Now, I am not against sugars and and believe sugar has a place for children, but I love to find alternatives that make my recipes just as sweet with added nutrition. Here are some of my favorite non-refined sugar sweeteners I use in many of my recipes, how to use them in simple baked goods, and the nutrition they provide.
Ripe bananas: I love having very ripe bananas in my kitchen most of the time. Super ripe bananas provide lots of sweetness and are really easy to mash into recipes, they can also add a creamy texture to many recipes. I use bananas in most of my muffins and they are great in pancakes and waffles as well. I recommend mashing these with a potato masher or fork, or you can blend into a product for a smoother texture. Bananas are a good source of many vitamins and minerals like Potassium, Vitamin B6, Vitamin C, Magnesium, Copper, Manganese, they also contain fiber! Bananas are a stable in so many of my muffin recipes. Two of my favorite are these spinach and banana blender muffins and these spinach and banana yogurt drops
Dates: These babies are a delicious addition baked goods, like brownies. They provide a wonderful sweet flavor, very similar to table sugar. Soaking dates in water before using them in a recipe and blending them up to creates a nice date paste, that can be really versatile - such as these date and oat balls. One of my favorite ways to use dates are black bean brownies. Dates contain Potassium, Magnesium, Copper, Manganese, Iron, Vitamin B6 and are loaded with fiber. They can also provide some constipation relief, so can be a welcome addition into the diet of someone who needs a little help in this area.

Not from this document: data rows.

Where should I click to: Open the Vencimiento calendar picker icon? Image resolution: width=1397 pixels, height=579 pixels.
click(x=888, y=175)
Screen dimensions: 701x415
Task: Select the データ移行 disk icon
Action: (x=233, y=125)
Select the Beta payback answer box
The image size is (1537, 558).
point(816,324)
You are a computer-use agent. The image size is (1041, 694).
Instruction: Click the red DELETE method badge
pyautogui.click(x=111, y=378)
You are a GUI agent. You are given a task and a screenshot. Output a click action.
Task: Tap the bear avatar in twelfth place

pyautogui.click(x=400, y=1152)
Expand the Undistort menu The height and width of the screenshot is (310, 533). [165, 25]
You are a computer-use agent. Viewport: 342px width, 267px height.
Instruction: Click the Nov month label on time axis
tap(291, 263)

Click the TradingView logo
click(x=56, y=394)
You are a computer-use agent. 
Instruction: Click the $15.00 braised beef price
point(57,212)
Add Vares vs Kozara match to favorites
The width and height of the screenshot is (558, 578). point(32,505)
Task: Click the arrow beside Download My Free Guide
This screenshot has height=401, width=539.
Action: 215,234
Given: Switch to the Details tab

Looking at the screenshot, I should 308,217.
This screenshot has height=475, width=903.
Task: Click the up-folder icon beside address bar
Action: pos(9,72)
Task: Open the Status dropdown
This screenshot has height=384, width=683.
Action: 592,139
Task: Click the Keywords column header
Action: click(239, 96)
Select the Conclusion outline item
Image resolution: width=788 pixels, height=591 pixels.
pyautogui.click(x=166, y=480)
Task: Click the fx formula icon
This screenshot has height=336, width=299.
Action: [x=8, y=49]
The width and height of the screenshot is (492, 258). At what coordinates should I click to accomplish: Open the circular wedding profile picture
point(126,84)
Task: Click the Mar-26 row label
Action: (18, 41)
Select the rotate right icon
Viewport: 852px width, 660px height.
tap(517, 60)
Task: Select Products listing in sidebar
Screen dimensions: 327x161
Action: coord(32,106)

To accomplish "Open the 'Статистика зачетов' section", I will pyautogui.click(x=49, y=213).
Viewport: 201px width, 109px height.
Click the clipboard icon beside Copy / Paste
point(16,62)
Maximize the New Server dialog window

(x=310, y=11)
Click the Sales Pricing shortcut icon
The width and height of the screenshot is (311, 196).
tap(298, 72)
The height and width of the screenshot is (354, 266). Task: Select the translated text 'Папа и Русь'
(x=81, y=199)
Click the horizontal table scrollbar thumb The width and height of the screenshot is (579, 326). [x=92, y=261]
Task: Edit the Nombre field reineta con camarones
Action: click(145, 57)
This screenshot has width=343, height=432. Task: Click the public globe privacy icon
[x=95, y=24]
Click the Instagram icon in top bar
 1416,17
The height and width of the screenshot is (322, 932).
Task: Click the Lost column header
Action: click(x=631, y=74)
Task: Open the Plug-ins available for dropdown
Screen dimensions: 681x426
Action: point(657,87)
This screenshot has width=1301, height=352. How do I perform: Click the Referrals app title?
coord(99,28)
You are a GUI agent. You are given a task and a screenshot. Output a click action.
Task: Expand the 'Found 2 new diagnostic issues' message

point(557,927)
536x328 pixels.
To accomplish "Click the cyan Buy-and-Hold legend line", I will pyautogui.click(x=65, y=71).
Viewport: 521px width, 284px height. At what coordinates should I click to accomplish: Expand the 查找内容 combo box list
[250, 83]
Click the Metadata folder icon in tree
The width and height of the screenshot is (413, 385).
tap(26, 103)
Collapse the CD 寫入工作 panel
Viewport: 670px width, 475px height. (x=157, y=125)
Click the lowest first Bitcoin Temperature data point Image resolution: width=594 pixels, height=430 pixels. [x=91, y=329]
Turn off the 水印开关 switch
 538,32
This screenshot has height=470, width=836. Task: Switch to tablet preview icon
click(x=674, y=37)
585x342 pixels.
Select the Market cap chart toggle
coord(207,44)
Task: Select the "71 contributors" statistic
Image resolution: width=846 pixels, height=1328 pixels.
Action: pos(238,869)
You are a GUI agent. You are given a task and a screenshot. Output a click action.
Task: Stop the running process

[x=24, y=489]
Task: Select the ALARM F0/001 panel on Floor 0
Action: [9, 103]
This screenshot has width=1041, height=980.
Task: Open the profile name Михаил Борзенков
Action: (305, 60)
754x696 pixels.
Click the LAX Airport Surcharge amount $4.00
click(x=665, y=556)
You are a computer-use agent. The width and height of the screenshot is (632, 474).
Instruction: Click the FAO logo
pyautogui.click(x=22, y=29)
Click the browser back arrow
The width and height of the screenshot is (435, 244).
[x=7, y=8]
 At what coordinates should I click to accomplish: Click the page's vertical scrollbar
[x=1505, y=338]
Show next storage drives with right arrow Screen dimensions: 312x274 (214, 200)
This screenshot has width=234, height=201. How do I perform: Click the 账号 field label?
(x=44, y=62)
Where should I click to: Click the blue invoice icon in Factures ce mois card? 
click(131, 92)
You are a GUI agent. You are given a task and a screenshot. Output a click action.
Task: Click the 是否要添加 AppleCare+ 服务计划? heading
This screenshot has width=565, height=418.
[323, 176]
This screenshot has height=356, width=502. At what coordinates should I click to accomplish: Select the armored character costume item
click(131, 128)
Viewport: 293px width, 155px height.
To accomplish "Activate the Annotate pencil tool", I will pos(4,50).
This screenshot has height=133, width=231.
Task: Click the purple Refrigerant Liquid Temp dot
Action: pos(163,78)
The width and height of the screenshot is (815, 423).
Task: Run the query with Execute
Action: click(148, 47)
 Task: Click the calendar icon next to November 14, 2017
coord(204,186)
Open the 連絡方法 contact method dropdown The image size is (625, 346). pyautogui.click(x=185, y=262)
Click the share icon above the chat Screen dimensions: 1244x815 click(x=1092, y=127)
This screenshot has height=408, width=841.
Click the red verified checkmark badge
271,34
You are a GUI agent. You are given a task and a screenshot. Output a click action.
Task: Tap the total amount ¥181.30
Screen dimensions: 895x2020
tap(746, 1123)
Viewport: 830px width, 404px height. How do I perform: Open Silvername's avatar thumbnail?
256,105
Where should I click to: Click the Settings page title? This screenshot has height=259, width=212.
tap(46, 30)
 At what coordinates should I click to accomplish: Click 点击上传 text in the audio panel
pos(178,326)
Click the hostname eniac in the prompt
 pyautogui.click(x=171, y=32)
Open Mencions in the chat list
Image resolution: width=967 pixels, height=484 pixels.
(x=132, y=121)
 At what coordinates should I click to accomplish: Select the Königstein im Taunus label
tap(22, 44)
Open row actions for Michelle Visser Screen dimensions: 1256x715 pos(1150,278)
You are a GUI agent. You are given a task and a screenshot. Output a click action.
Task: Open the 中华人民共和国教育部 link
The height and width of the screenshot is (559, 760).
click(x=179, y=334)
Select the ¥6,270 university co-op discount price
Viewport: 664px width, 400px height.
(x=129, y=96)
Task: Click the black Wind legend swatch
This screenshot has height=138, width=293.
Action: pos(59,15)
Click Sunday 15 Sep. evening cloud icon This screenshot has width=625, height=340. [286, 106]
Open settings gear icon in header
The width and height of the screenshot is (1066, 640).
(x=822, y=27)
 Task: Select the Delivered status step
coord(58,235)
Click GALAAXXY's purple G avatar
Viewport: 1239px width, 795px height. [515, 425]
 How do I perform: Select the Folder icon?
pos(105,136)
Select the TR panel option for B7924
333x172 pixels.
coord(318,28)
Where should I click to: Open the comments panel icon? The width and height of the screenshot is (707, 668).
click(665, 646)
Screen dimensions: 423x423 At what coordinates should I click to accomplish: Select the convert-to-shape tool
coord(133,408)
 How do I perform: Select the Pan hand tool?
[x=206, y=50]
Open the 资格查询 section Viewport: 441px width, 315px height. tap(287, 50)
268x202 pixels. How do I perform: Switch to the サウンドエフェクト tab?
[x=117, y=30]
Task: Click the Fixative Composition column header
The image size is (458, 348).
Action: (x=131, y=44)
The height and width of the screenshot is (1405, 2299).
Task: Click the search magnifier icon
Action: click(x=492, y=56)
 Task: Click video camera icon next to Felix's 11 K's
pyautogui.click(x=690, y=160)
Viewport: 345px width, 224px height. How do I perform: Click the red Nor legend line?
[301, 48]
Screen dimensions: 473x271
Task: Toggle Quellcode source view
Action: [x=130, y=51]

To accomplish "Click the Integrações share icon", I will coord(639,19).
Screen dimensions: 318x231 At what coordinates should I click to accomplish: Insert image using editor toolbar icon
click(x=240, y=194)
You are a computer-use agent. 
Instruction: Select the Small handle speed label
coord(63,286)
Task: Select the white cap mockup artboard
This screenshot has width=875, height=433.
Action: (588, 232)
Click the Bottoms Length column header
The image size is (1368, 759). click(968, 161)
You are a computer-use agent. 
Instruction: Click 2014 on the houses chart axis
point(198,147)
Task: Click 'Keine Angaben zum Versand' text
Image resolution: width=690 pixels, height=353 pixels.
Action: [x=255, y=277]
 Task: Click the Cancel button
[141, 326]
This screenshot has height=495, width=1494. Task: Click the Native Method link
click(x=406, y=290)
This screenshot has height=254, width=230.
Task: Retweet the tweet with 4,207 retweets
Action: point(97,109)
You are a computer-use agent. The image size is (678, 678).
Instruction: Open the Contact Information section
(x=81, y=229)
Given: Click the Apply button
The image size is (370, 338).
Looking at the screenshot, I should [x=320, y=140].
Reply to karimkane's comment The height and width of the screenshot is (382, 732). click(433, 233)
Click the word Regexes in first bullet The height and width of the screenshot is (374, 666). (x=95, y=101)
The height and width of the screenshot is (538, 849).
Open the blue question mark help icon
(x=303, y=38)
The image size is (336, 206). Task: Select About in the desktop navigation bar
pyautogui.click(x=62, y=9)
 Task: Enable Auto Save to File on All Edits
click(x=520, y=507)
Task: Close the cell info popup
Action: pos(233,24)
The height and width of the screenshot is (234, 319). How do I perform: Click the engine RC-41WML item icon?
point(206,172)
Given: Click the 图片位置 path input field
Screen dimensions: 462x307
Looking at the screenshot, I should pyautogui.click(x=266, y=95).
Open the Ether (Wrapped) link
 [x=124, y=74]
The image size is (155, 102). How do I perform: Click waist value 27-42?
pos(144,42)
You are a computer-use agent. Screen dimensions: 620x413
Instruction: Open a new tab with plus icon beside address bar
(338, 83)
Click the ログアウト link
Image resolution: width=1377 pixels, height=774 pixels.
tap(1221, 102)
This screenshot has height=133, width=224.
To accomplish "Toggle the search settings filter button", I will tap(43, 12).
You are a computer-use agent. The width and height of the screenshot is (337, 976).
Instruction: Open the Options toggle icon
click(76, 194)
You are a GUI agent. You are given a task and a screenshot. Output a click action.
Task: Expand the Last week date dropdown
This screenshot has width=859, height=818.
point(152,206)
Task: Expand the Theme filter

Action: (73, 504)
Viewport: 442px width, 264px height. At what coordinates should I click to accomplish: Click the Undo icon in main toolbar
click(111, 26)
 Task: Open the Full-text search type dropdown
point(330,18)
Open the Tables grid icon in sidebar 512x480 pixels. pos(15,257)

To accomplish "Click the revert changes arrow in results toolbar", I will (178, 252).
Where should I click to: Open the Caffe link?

Apple sauce and apples: Apple sauce (or blended apples) can help sweeten up many dishes. Applesauce can be a sugar, or even oil replacement, and grated fresh apple can add a sweet flavor to many dishes. Besides using apple in baked goods, I love to add shredded apples to salad for a nice sweetness. Grated apple is a great addition to my zucchini apple-cinnamon cookies and apple sauce helps to sweeten this breakfast applesauce amaranth porridge. Apples contain vitamin C, potassium and vitamin K, as well as fiber.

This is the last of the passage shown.